Try it:
Reproduce exactly the lines from the one containing "Task: Go to the Courses tab" through the last line of the records below, both included. Leave out any pictures.

[Start of Attachment]

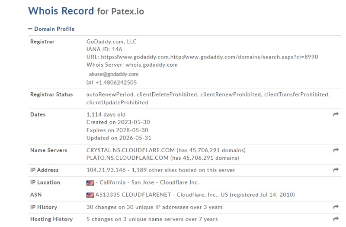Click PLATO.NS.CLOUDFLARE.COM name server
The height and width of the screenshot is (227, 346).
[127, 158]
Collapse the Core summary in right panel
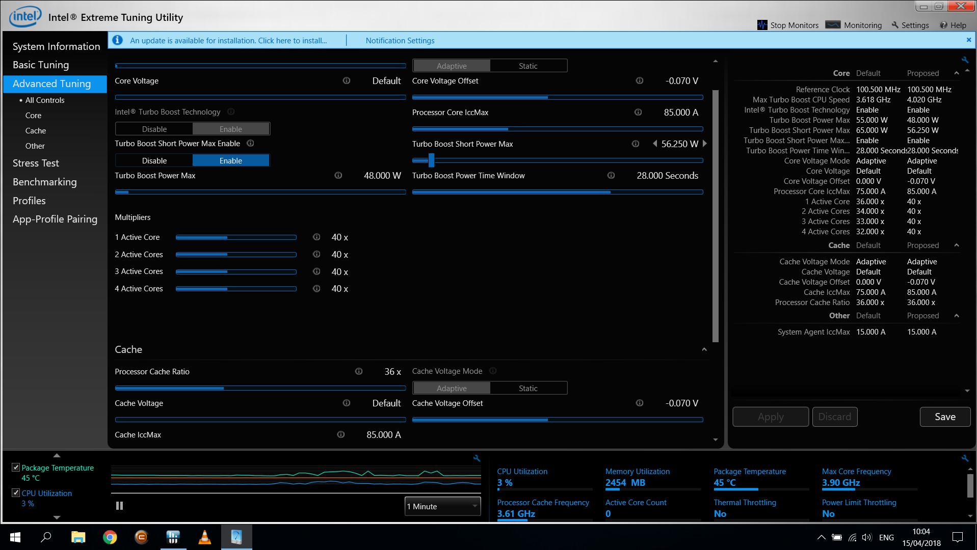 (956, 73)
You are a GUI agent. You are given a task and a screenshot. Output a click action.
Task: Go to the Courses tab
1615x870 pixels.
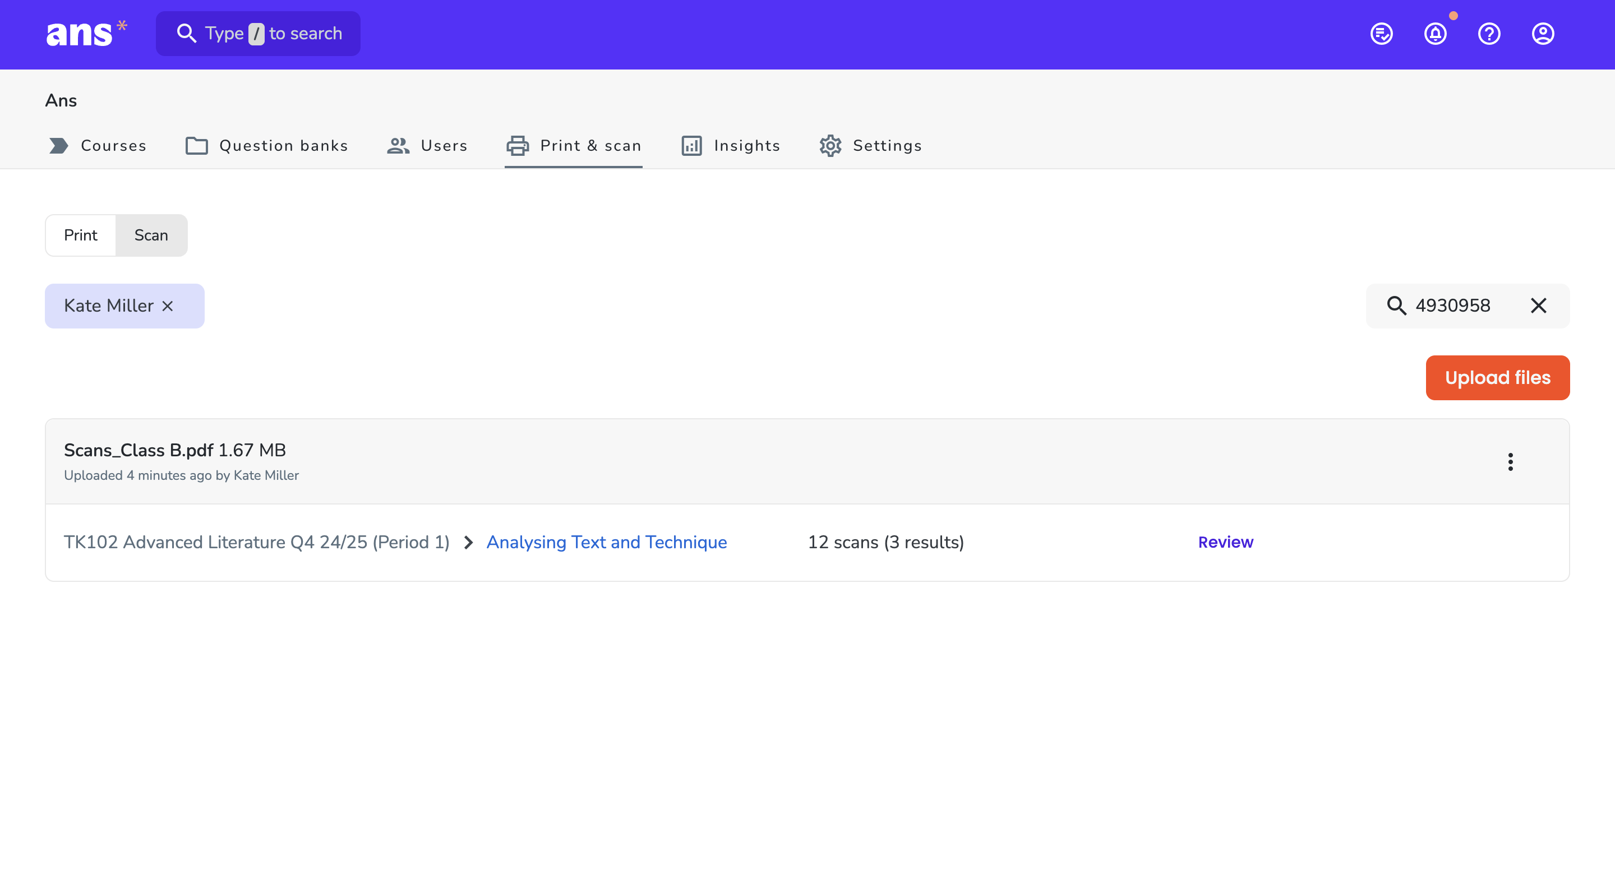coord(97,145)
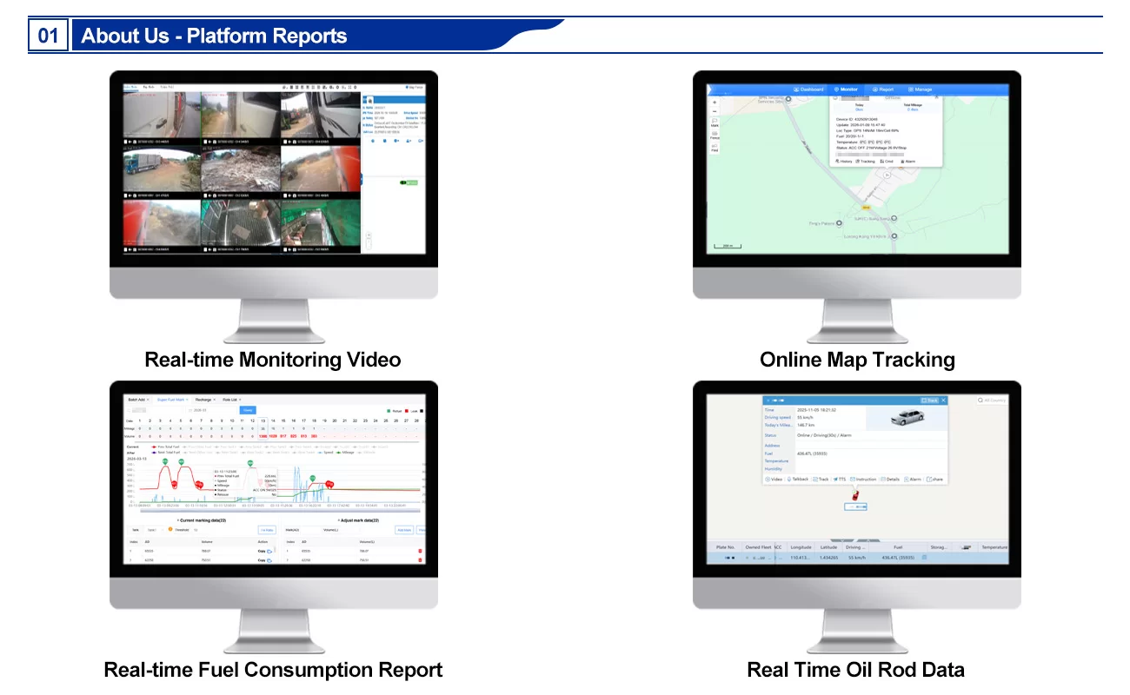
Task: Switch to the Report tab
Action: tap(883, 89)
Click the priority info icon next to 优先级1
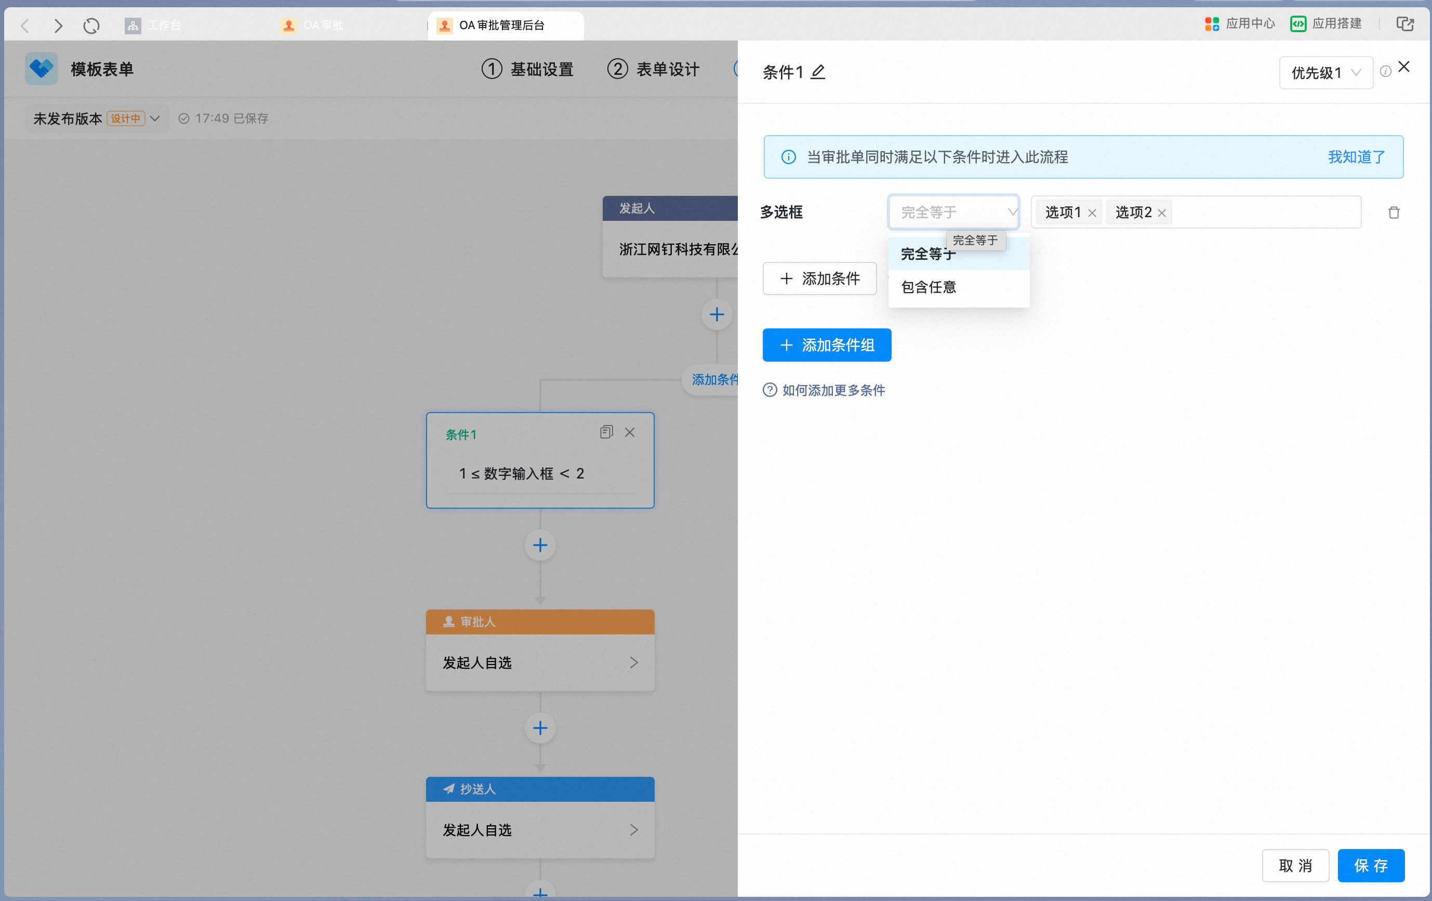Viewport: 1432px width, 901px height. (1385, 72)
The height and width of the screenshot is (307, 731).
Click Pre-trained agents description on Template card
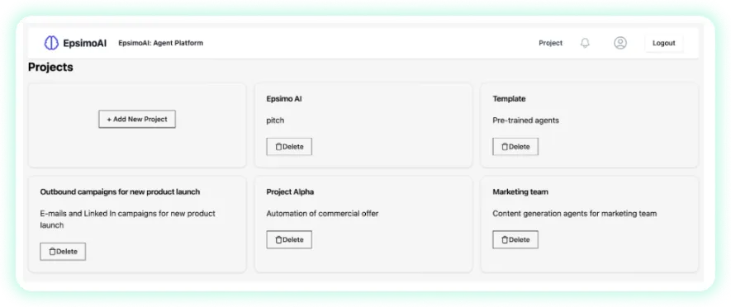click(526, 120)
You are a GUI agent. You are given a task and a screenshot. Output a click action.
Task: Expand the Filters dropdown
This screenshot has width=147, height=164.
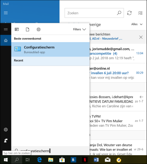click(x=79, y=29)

[End of Attachment]

Output for this exercise:
Task: Go to the Courses tab
1615x870 pixels.
coord(97,145)
Task: Switch to the Report tab
Action: tap(883, 89)
Click the priority info icon next to 优先级1
Viewport: 1432px width, 901px height. (1385, 72)
The height and width of the screenshot is (307, 731).
Click Pre-trained agents description on Template card
click(526, 120)
You are a GUI agent. You are given a task and a screenshot. Output a click action.
Task: Expand the Filters dropdown
This screenshot has width=147, height=164.
click(x=79, y=29)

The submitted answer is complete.